'Why have house prices been rising again?' is one of the most frequently asked questions about the property market. A popular explanation is by reference to supply and demand, with increasing housebuilding to around 250,000 homes per year widely cited as the solution.
Unfortunately, this view is based on an overly simplistic model and overlooks the wider complexities of the housing market. New build only represents around 10 per cent of all transactions so the second-hand market makes up the majority of available housing supply at any given time. More importantly, household projections aren’t a reliable indicator of housing demand and are only vaguely useful as a measure of housing need.
Actual housing demand is determined by the number of people willing and financially able to buy a home, second home or investment property.
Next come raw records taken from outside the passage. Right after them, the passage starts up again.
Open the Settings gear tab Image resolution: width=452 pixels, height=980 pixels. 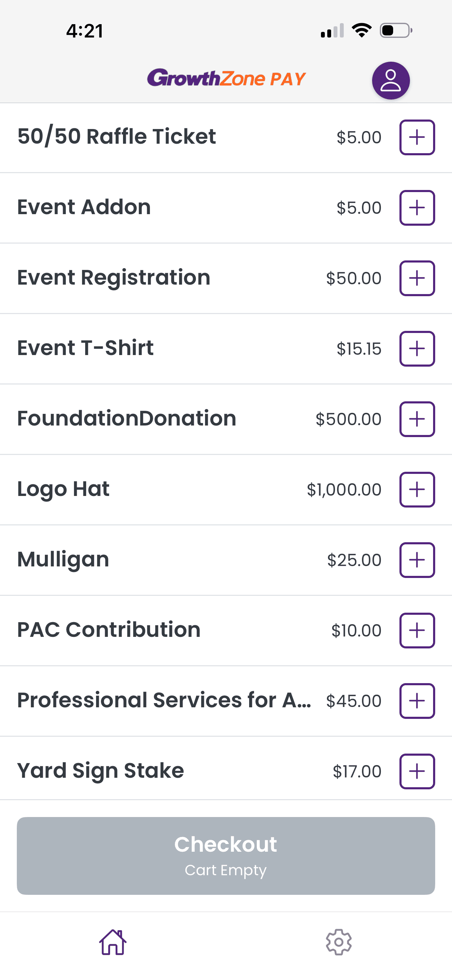pos(339,942)
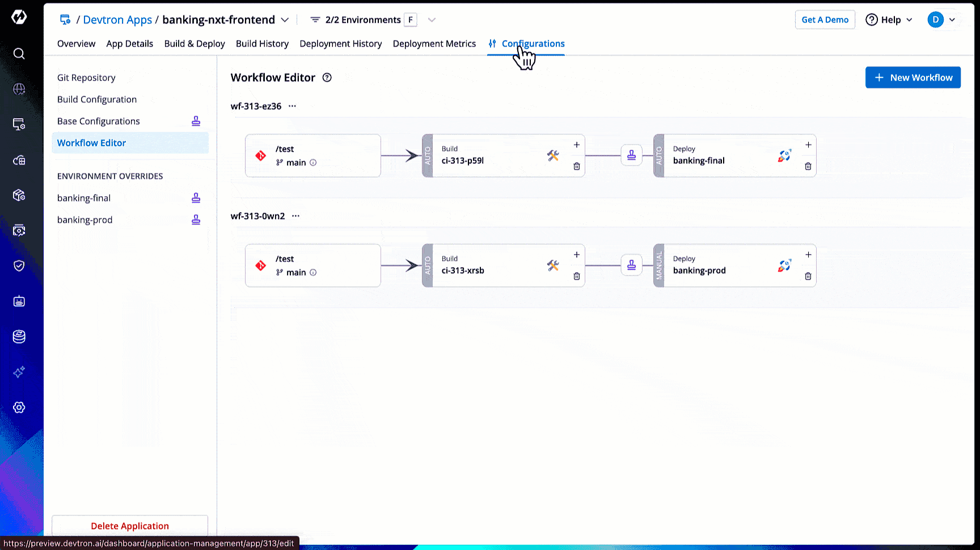Click Devtron logo at top of sidebar
Image resolution: width=980 pixels, height=550 pixels.
click(19, 18)
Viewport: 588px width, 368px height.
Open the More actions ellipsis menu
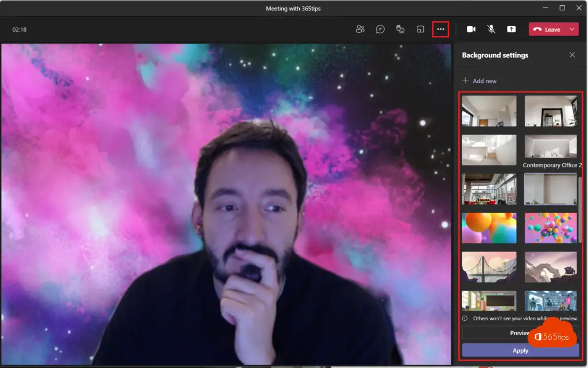click(440, 29)
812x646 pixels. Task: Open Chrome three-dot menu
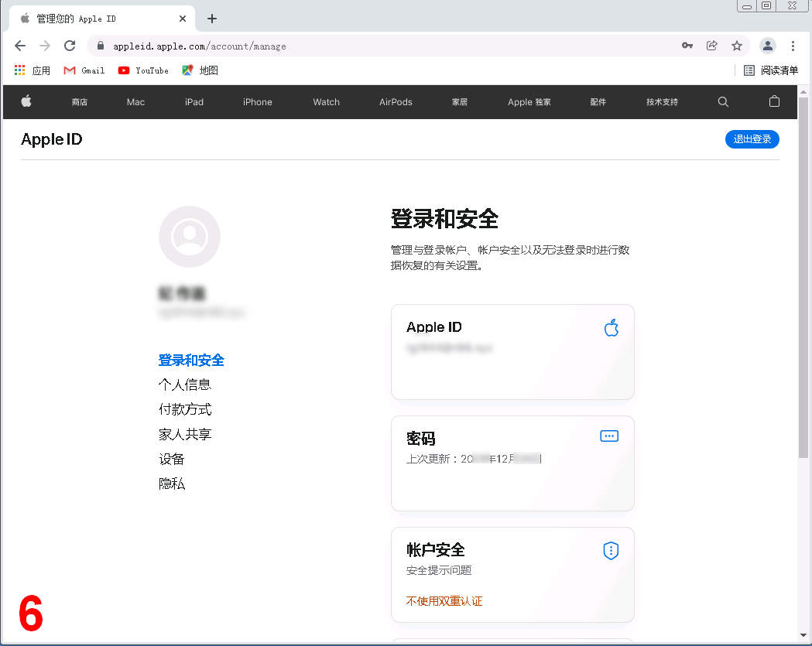pos(793,46)
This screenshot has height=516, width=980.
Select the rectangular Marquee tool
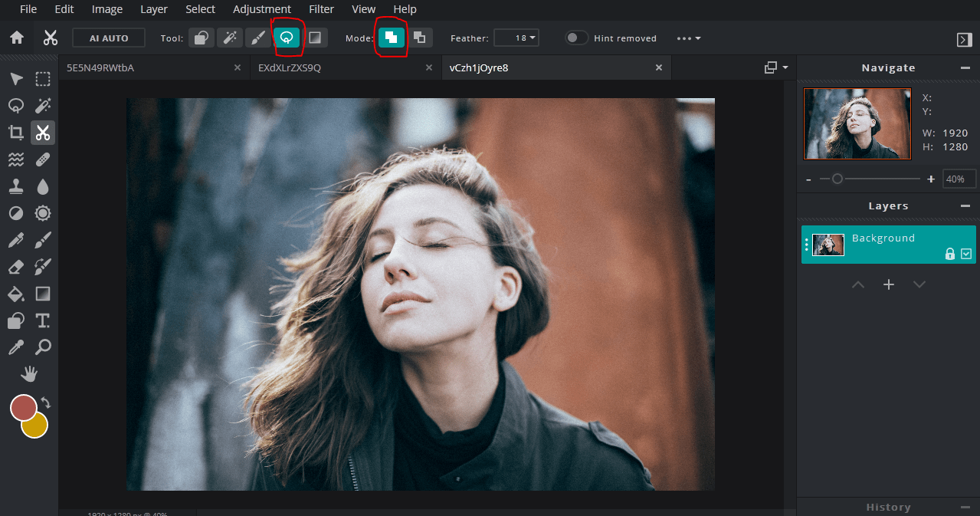[43, 78]
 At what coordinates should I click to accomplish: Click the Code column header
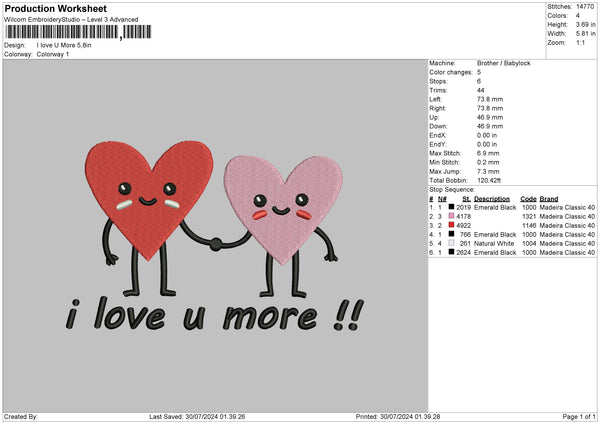[528, 198]
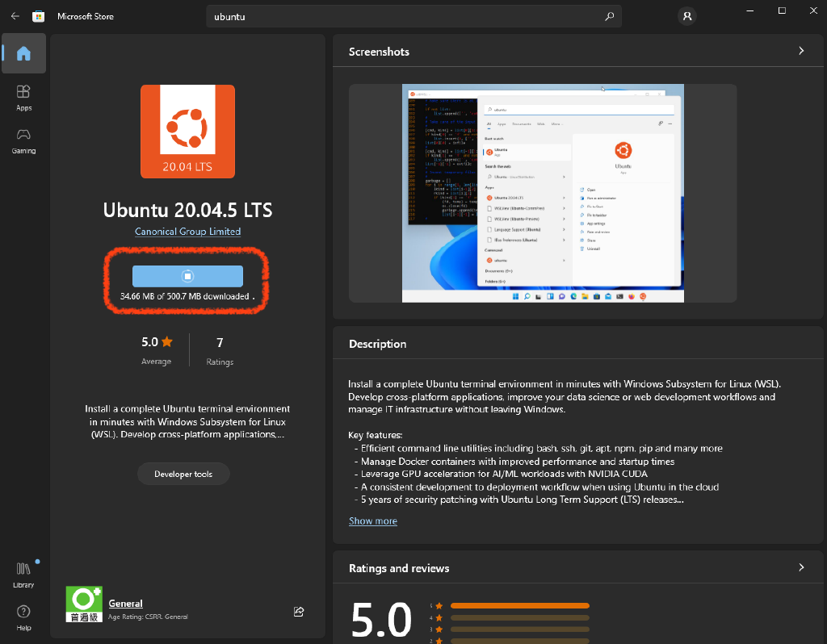The image size is (827, 644).
Task: Open the account profile icon
Action: point(686,15)
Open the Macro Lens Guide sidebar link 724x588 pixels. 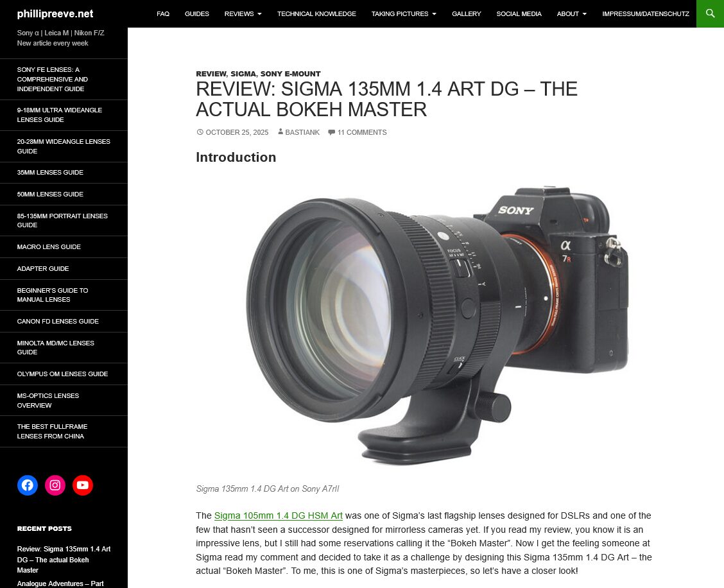click(x=49, y=246)
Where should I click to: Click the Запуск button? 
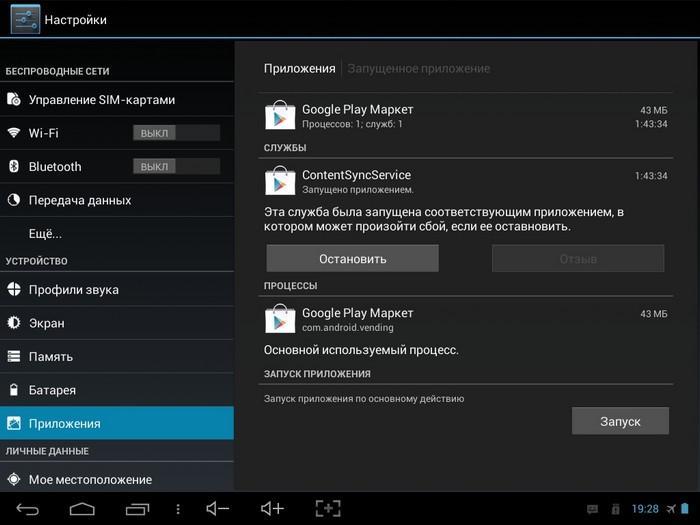coord(620,421)
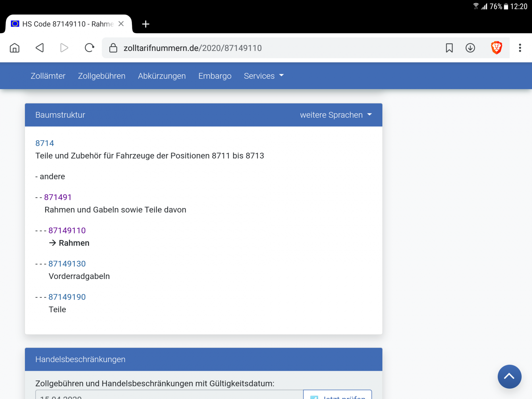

This demand will be dictated by a number of factors including aspiring buyers’ ability to sell their existing home, their access to housing equity or a deposit, their access to credit at an affordable price, their current income and future expectations, as well as the financial and tax implications of property ownership, expectations of future returns and market sentiment.
Of these factors, the cost and availability of credit has had the greatest direct effect on housing market demand over the last two decades. The graph below translates gross lending into transactions using the 1995 average debt to income multiple as a base. This suggests an additional 900,000 transactions would have been required in 2002 to ‘absorb’ increased levels of gross lending at 1995 debt (and possibly house price) to income ratios.